Text passage>
OGE Energy Corp. (“OGE Energy” and collectively, with its subsidiaries, the “Company”) is an energy and energy services provider offering physical delivery and related services for both electricity and natural gas primarily in the south central United States. The Company conducts these activities through four business segments:  (i) electric utility, (ii) natural gas transportation and storage, (iii) natural gas gathering and processing and (iv) natural gas marketing.  All significant intercompany transactions have been eliminated in consolidation.
 
The electric utility segment generates, transmits, distributes and sells electric energy in Oklahoma and western Arkansas.  Its operations are conducted through Oklahoma Gas and Electric Company (“OG&E”) and are subject to regulation by the Oklahoma Corporation Commission (“OCC”), the Arkansas Public Service Commission (“APSC”) and the Federal Energy Regulatory Commission (“FERC”).  OG&E was incorporated in 1902 under the laws of the Oklahoma Territory.  OG&E is the largest electric utility in Oklahoma and its franchised service territory includes the Fort Smith, Arkansas area.  OG&E sold its retail natural gas business in 1928 and is no longer engaged in the natural gas distribution business.
 
Enogex LLC and its subsidiaries (“Enogex”) are providers of integrated natural gas midstream services.  Enogex is engaged in the business of gathering, processing, transporting and storing natural gas.  Most of Enogex’s natural gas gathering, processing, transportation and storage assets are strategically located in the Arkoma and Anadarko basins of Oklahoma and the Texas Panhandle.  Enogex’s operations are organized into two business segments: (i) natural gas transportation and storage and (ii) natural gas gathering and processing.  Also, Enogex holds a 50 percent ownership interest in the Atoka Midstream, LLC joint venture (“Atoka”) through Enogex Atoka LLC, a wholly-owned subsidiary of Enogex Gathering & Processing LLC.  The Company has consolidated 100 percent of Atoka in its consolidated financial statements as Enogex acts as the managing member of Atoka and has control over the operations of Atoka.  Enogex is a Delaware single-member limited liability company.

Document and screenshot pointing entries:
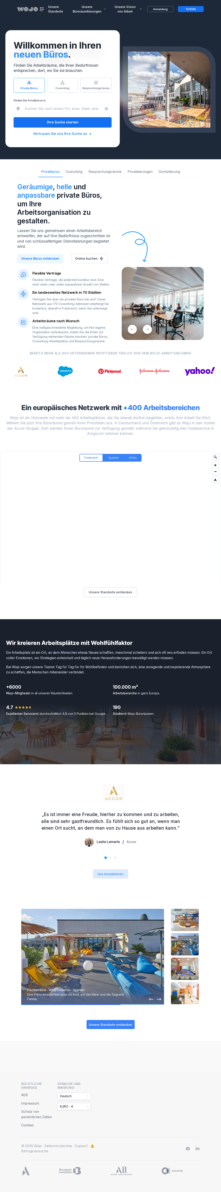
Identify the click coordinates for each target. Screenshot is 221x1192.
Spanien (113, 457)
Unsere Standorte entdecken (110, 592)
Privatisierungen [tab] (140, 172)
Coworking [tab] (74, 172)
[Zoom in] (215, 465)
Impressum (30, 1103)
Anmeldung (160, 9)
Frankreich (91, 457)
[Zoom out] (215, 471)
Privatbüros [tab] (50, 172)
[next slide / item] (159, 999)
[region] (110, 529)
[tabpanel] (110, 260)
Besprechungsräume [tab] (105, 172)
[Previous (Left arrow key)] (132, 329)
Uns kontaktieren (110, 874)
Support (81, 1146)
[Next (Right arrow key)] (147, 329)
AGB (24, 1095)
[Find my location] (215, 480)
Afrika (133, 457)
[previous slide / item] (151, 999)
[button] (111, 858)
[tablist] (110, 173)
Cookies (27, 1125)
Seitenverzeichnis (58, 1146)
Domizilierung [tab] (169, 172)
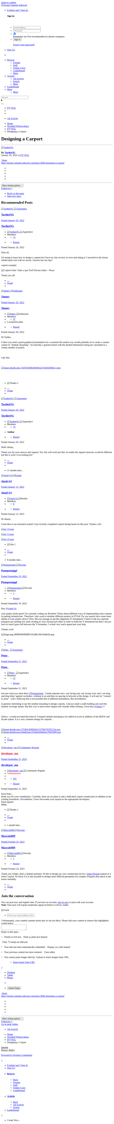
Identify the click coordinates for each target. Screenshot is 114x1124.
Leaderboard (19, 70)
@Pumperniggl (36, 693)
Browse (10, 60)
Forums (16, 62)
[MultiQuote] (8, 281)
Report (16, 242)
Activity (11, 76)
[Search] (2, 103)
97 (14, 319)
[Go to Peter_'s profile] (5, 650)
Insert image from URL (24, 962)
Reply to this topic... (10, 932)
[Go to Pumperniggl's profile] (8, 565)
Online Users (19, 68)
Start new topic (14, 196)
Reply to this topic (15, 193)
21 (14, 678)
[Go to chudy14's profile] (6, 475)
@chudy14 (11, 608)
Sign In (17, 39)
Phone (10, 977)
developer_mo (9, 765)
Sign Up (11, 50)
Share (4, 160)
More (15, 73)
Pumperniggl (9, 570)
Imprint (4, 1047)
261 (15, 778)
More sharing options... (12, 185)
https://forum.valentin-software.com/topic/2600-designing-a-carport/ (32, 163)
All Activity (18, 78)
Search (16, 81)
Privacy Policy (8, 1050)
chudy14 (6, 481)
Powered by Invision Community (16, 1055)
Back (15, 1079)
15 (14, 237)
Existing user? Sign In (18, 10)
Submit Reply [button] (14, 988)
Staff (15, 65)
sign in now (63, 902)
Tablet (10, 975)
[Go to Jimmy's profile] (5, 291)
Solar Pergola (93, 874)
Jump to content (8, 2)
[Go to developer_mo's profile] (9, 747)
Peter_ (5, 655)
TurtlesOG (10, 152)
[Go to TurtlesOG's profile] (7, 147)
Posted (12, 220)
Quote (10, 283)
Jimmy (5, 296)
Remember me (20, 36)
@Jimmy (98, 706)
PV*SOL (24, 155)
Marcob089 (8, 836)
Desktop (11, 972)
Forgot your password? (24, 44)
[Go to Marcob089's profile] (8, 830)
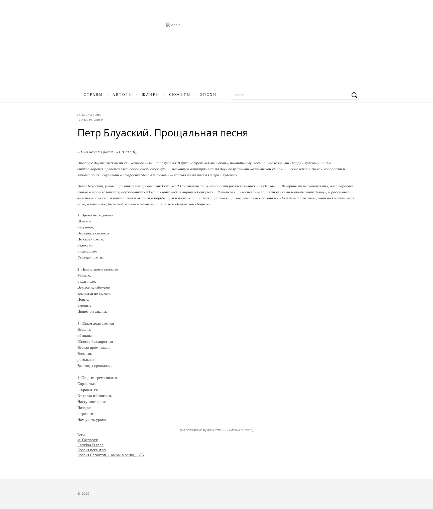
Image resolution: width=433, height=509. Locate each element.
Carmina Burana (89, 115)
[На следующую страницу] (426, 261)
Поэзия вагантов (90, 120)
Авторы (122, 95)
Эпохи (208, 95)
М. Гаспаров (87, 440)
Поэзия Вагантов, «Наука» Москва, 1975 (110, 455)
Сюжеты (180, 95)
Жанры (151, 95)
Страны (93, 95)
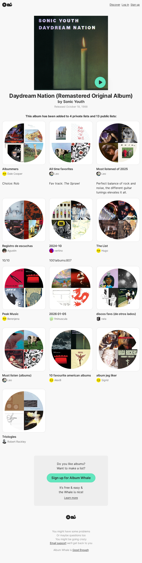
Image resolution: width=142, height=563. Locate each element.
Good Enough (80, 549)
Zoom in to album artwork (71, 53)
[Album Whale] (7, 4)
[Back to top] (71, 518)
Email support (58, 543)
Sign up (135, 4)
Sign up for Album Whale (71, 478)
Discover (115, 4)
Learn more (71, 497)
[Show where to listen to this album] (100, 82)
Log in (125, 4)
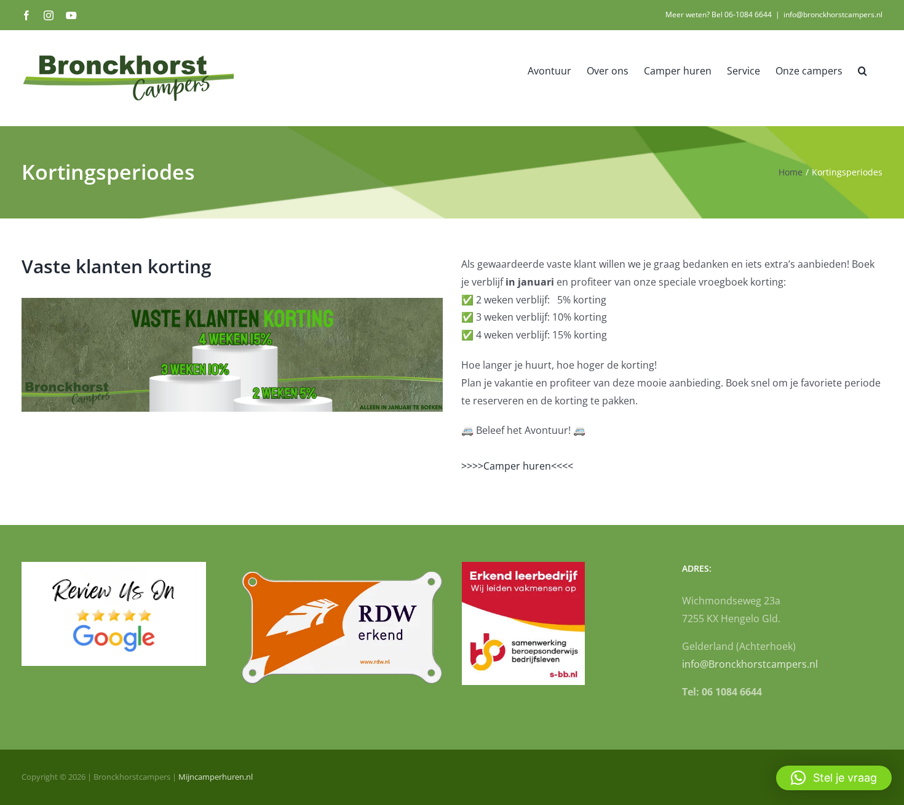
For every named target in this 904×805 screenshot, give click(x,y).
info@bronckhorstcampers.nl (832, 14)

Your tasks>
[a] In the OGE Energy overview, in what year was OG&E incorporated?
[b] Set down the part of the OGE Energy overview starting with "The electric utility" and going on through "gas distribution business.".
[c] According to the OGE Energy overview, why does the Company consolidate 100 percent of Atoka when Enogex holds only a 50 percent ownership interest in it?

Answers in order>
[a] 1902

[b]
The electric utility segment generates, transmits, distributes and sells electric energy in Oklahoma and western Arkansas.  Its operations are conducted through Oklahoma Gas and Electric Company (“OG&E”) and are subject to regulation by the Oklahoma Corporation Commission (“OCC”), the Arkansas Public Service Commission (“APSC”) and the Federal Energy Regulatory Commission (“FERC”).  OG&E was incorporated in 1902 under the laws of the Oklahoma Territory.  OG&E is the largest electric utility in Oklahoma and its franchised service territory includes the Fort Smith, Arkansas area.  OG&E sold its retail natural gas business in 1928 and is no longer engaged in the natural gas distribution business.

[c] Enogex acts as the managing member of Atoka and has control over its operations. For that reason the Company includes all of Atoka in its consolidated financial statements.